> [WORK INSTRUCTION] Lines with the word "agent": copy all of them from the entries below.

> [MATERIAL FOR THE TASK]
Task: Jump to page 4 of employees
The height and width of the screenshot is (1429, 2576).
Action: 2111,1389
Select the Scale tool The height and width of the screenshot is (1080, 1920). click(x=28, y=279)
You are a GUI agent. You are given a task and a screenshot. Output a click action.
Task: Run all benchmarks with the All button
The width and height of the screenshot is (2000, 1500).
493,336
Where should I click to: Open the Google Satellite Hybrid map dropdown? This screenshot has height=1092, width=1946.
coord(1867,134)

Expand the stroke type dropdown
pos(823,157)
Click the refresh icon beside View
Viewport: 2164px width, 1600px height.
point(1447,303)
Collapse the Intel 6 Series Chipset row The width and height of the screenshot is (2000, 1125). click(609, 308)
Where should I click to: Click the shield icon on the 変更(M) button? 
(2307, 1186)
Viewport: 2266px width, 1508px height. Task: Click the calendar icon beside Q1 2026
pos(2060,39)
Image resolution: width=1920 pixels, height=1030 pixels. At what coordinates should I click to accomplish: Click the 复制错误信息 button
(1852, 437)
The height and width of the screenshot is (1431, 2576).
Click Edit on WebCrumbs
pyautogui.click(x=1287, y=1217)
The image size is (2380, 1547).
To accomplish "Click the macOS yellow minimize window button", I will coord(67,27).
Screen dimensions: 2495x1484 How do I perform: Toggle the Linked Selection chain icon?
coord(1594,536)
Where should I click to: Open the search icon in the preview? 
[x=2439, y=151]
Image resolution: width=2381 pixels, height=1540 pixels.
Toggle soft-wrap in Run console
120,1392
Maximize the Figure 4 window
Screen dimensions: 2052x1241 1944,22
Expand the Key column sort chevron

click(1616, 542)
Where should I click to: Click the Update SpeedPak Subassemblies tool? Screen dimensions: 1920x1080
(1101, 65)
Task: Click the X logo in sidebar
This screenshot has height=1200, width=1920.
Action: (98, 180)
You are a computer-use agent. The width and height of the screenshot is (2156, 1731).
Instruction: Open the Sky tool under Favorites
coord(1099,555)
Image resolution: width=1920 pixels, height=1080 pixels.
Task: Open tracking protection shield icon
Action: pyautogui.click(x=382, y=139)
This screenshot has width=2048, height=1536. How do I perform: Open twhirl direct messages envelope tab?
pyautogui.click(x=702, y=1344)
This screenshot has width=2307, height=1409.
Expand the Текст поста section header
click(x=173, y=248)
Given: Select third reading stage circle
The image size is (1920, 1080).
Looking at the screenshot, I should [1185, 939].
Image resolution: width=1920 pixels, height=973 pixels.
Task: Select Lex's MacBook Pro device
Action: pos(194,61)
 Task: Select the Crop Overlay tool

> [ANSWER SPACE]
You are a GUI agent. You are given a task and a screenshot. Output a click action.
You are a computer-use agent. The width and height of the screenshot is (2156, 1731).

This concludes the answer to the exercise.